フィリピン代表とデフ(聴覚障害)バスケ日本代表…三遠の2人の新人Bリーガーが抱く、特別な使命感とは<Number Web> photograph by Tomoko Yamada

チームでは同期となる2人だが、津屋(左)は98年生まれの22歳、ラベナ(右)は96年生まれの24歳だ

津屋 比江島さんは僕の高校(洛南)の先輩だよ。

ラベナ そうなんだ!じゃあ、津屋も僕のアイドルだね(笑)。

――Bリーグは「BREAK THE BORDER」をスローガンにスタートしました。ラベナ選手は国境を、津屋選手は聴覚障害という壁を超えてBリーグに乗り込んできて、バスケを通じてそれぞれの世界をつないでいる。その責任や誇りについてどのように感じていますか。

ラベナ 実はフィリピンを代表して戦っているという意識はそれほどないんです。ただ、こうしてBリーグでプレーする機会をいただいて、フィリピンの選手だけでなく、アジアの選手のためにドアを開けられたらとは思っています。多くの人が自分のプレーを見て元気になってほしいですし、Bリーグのアジア枠を活用してこうしてプレーできるチャンスを掴めることを知ってほしいです。Bリーグでプレーする道を選べば困難なことがあると分かっていたのですが、難しいことにチャレンジし、それを乗り越えてこそアスリートとして強くなれると考えました。快適な領域を超えてチャレンジしていく姿を見てもらいたいです。

障害があってもトップリーグで活躍できる

津屋 デフ(=聴覚障害)だけでなく、色々な障害を持っている方に、「不可能じゃない」ということを伝えたいと考えています。障害があっても日本のトップリーグで活躍できるということを証明したいし、自分がバスケで努力している姿を見てもらうことによって、スポーツだけではなく、何かに取り組む勇気や壁をぶち破るきっかけを与えられればと思います。

 実際にプロになってから、たくさんの反響がありました。
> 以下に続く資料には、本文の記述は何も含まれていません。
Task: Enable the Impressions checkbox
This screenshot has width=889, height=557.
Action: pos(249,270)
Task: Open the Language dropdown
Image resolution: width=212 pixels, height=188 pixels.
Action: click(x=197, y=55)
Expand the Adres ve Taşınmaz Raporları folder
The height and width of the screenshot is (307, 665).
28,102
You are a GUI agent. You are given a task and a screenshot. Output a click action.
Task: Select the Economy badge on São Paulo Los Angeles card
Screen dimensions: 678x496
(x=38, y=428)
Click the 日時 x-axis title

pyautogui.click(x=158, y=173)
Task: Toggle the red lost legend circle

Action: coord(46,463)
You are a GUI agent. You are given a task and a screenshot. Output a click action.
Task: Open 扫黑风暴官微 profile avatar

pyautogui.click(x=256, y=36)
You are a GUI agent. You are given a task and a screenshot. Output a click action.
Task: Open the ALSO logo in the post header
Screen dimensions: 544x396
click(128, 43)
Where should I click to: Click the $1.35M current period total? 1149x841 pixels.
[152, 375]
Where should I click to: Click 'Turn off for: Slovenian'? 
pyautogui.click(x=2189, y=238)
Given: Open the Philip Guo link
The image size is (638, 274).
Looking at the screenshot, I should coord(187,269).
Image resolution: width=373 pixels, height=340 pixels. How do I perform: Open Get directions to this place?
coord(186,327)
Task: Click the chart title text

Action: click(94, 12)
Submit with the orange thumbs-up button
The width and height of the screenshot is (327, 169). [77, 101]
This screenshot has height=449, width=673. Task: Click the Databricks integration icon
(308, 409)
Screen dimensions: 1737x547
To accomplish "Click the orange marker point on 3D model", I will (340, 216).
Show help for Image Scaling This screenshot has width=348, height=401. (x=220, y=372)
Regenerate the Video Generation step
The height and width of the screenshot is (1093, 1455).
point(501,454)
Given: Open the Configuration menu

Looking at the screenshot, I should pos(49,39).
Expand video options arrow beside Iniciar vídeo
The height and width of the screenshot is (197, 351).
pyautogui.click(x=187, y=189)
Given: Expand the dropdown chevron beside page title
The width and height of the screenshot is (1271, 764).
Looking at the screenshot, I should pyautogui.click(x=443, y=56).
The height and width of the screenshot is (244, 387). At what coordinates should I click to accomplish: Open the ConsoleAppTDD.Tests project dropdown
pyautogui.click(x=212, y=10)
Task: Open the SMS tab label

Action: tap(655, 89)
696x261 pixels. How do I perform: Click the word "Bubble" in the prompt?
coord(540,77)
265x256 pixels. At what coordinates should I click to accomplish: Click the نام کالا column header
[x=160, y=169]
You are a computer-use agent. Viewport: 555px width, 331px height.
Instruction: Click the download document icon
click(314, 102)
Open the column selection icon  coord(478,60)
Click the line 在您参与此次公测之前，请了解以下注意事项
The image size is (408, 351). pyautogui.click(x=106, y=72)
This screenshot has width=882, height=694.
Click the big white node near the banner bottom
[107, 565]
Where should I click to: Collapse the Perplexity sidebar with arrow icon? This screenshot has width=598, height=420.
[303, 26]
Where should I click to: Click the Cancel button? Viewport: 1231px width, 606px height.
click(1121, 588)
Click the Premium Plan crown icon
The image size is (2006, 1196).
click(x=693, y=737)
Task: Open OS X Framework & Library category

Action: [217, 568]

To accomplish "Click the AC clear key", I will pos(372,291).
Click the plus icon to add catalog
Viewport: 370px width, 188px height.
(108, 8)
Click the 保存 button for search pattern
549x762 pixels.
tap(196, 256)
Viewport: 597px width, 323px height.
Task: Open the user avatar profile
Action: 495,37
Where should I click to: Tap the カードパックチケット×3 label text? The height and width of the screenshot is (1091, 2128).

秋田ノーザンハピネッツのスポンサーをされている焼肉店のオーナーのお子さんが障害をもっていて。その方から「子どもが何かやりたいと言った時に止めさせようとしていた自分を怒りたい。津屋くんのプレーを見て、もし子どもが何かにチャレンジしたいと言ったら存分にやらせてあげようという気持ちに変わった」と言ってもらって、まさにそれは自分がやりたいと考えていたことだったので、もっと頑張らないとという気持ちが強くなりました。

――津屋選手のご両親はバスケをすることに反対することはなかったのですか。

津屋 なかったですね。バスケは接触プレーがあるので危ないですし、実際にぶつかって補聴器が壊れることもあったのですが、高額な修理代を払うことになっても親からやめろと言われることは一度もなかったです。むしろ父からは「どうせやるなら、トップ選手になれよ」と言われました。